Про такое Никита от Ивана Андреевича ни разу не слышал. А вот что многие приказные – у самого царя на виду, он знал, и этим похвалился.
Так они забавлялись разговором и тешились качелями, пока не прибежала Авдотья. Марья Федоровна разволновалась, стала выкрикивать невразумительные слова, и Авдотья кинулась на поиски сына. Хорошенько его отругав, увела.
Никита шел и думал: будь что будет, а сюда надо возвращаться и с Матюшкой дружить. Епишка – хворенький, только и разговору, что о книжках и о житиях святых. А Матюшка – славный детинка и свайку лихо мечет. От Зарядья – недалеко. Мало ли, что бабы кудахчут! А он уже скоро возмужает, и на бабье кудахтанье ему будет начхать!
Глава третья
Разбойный приказ, главой которого так внезапно стал князь Дмитрий Пожарский, и впрямь сильно смахивал на проходной двор. Дел хватало – в приказ стекались челобитные, нужно было принимать решения о назначении губных старост и целовальников, о строительстве тюрьмы, расследовать разбои и кражи. Судьи менялись ежегодно, дольше всех просидел в этом чине дьяк Нальянов – более двух лет. Великое дело совершили дьяк Третьяк Григорьевич Корсаков и подьячий Никита Васильевич Постников – обновили Указную книгу Разбойного приказа, откопав в залежах старых бумаг и собрав воедино необходимые для работы указы со времен царя Ивана. Ее уже стали переписывать и рассылать по городам.

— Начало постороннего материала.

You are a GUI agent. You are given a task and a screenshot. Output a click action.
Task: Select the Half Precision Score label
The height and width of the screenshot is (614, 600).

На помощь губным старостам из Москвы присылали опытных сыщиков, которым местный воевода или же, при возможности, староста обязан был дать отряд ратных людей. Порой удавалось удачно справиться с воровской шайкой, а порой – и нет. Вместе с сыщиком обычно присылался подьячий из Разбойного приказа. Вместе они наводили порядок в деятельности губной избы.
Но на излете Смуты случилась беда. Польский королевич Владислав хорошо помнил, что ему был обещан московский престол, и выступил с ратью на Москву. Было это осенью 7126 года от сотворения мира – или же 1617 года, как считал европеец Владислав. По случаю войны опять разгулялись воры, налетчики и прочие лиходеи. А простому человеку как знать, кто разорил и поджег его дворишко: литвины, ляхи, казаки, черкасы или доморощенные ироды? Когда Владислава прогнали, в Москву хлынули челобитные. Докопаться до правды была невозможно, и Боярская дума в конце концов запретила расследование грабежей и разбоя той поры, сославшись на то, что была война, а война все спишет.
Вот такое наследство досталось князю Пожарскому. И он отлично понимал, что ватаги и ватажки, оставшиеся безнаказанными, никуда не делись.
Князь и Чекмай выписывали не только имена сыщиков, застрявших в Устюжне или Соликамске, не только имена, схожие с литвинскими, делая приписки вроде такой: сдается, замешан в краже кошеля с деньгами у попа Амвросия. Им хотелось отыскать людей, что служили в Земском и в Разбойном приказах не за страх, а за совесть. Они – те, кто не штаны в приказной избе просиживал, а сам выходил с оружием брать татя и злодея.